Wijziging van het Wetboek van Strafvordering en de Wet op de economische delicten strekkende tot aanpassing van enkele bepalingen betreffende de uitvoering van bijzondere opsporingsbevoegdheden en tot regeling van enkele bijzondere procedures van strafvorderlijke aard en aanverwante onderwerpen met het oog op een doeltreffende uitvoeringspraktijk
Met dit wetsvoorstel wordt beoogd de opsporing en vervolging bij afgeschermde groeperingen op het vlak van georganiseerde en ondermijnende criminaliteit slagvaardiger te maken. Verder worden de bepalingen over onder meer de omgang met informatie in het strafproces en het hoger beroep tegen beslissingen over de voorlopige hechtenis aangevuld en geregeld.
Besluit van 16 april 2018 tot vaststelling van het tijdstip van inwerkingtreding van de Wet van 6 december 2017 tot wijziging van het Wetboek van Strafvordering en de Wet op de economische delicten strekkende tot aanpassing van enkele bepalingen betreffende de uitvoering van bijzondere opsporingsbevoegdheden en tot regeling van enkele bijzondere procedures van strafvorderlijke aard en aanverwante onderwerpen met het oog op een doeltreffende uitvoeringspraktijk (Stb. 489)
Wij Willem-Alexander, bij de gratie Gods, Koning der Nederlanden, Prins van Oranje-Nassau, enz. enz. enz.

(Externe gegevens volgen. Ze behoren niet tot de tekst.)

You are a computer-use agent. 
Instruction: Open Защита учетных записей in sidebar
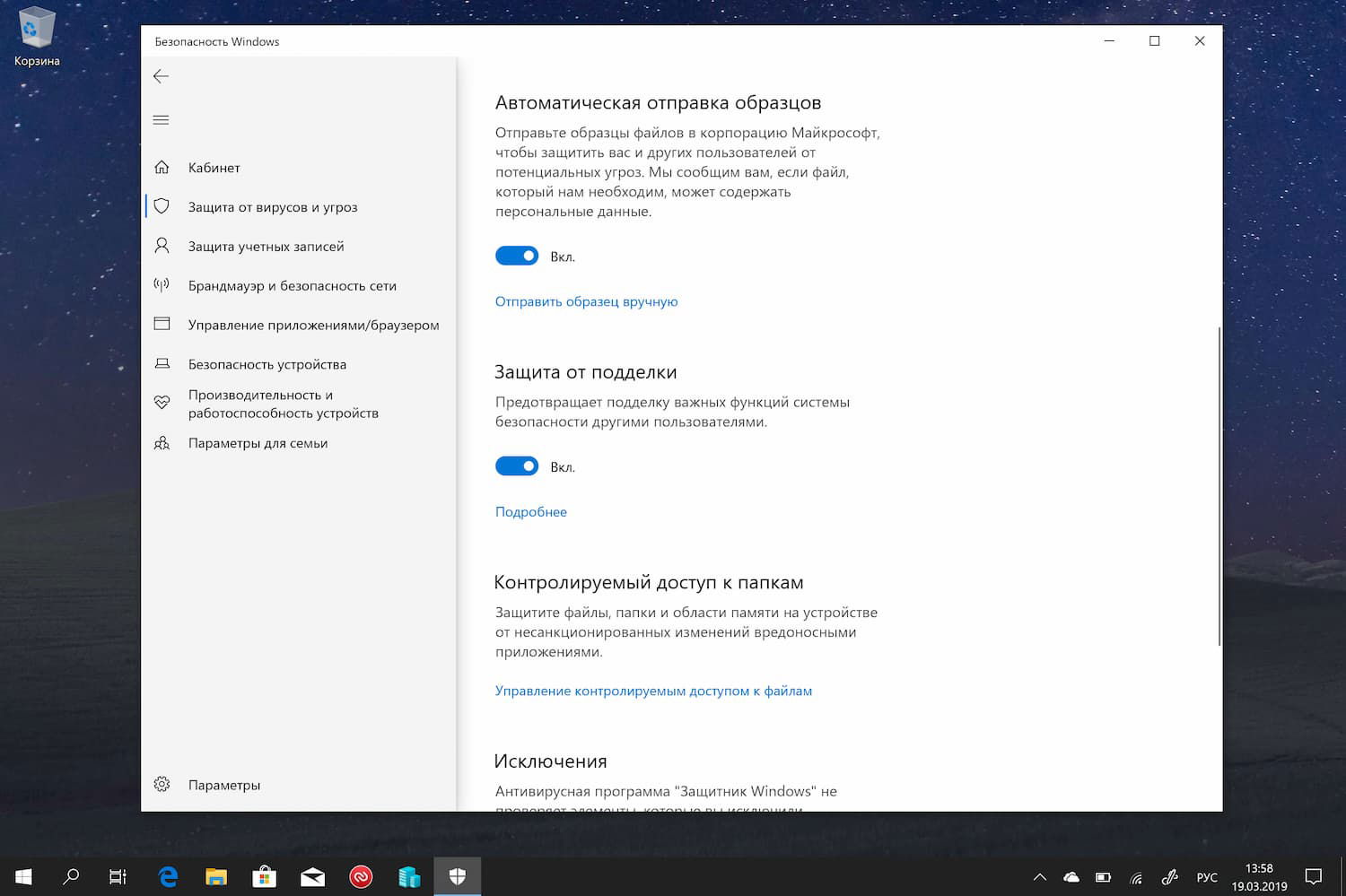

Op voordracht van Onze Minister van Justitie en Veiligheid, van 10 april 2018, directie Wetgeving en Juridische Zaken, nr.2224763;
Gelet op artikel III van de Wet van 6 december 2017 tot wijziging van het Wetboek van Strafvordering en de Wet op de economische delicten strekkende tot aanpassing van enkele bepalingen betreffende de uitvoering van bijzondere opsporingsbevoegdheden en tot regeling van enkele bijzondere procedures van strafvorderlijke aard en aanverwante onderwerpen met het oog op een doeltreffende uitvoeringspraktijk (Stb. 489);
Hebben goedgevonden en verstaan:
Enig artikel
Artikel I, onderdelen C, Ca, Cb, Da, E, F, G, onder 1 en 3, I en J, en artikel II van de wet van 6 december 2017 tot wijziging van het Wetboek van Strafvordering en de Wet op de economische delicten strekkende tot aanpassing van enkele bepalingen betreffende de uitvoering van bijzondere opsporingsbevoegdheden en tot regeling van enkele bijzondere procedures van strafvorderlijke aard en aanverwante onderwerpen met het oog op een doeltreffende uitvoeringspraktijk (Stb. 489) treden in werking met ingang van 1 mei 2018.
Besluit van 12 december 2018 tot vaststelling van het tijdstip van inwerkingtreding van de Wet van 6 december 2017 tot wijziging van het Wetboek van Strafvordering en de Wet op de economische delicten strekkende tot aanpassing van enkele bepalingen betreffende de uitvoering van bijzondere opsporingsbevoegdheden en tot regeling van enkele bijzondere procedures van strafvorderlijke aard en aanverwante onderwerpen met het oog op een doeltreffende uitvoeringspraktijk (Stb. 2017, 489) en het Samenwerkingsbesluit bijzondere opsporingsbevoegdheden 2019
Wij Willem-Alexander, bij de gratie Gods, Koning der Nederlanden, Prins van Oranje-Nassau, enz. enz. enz.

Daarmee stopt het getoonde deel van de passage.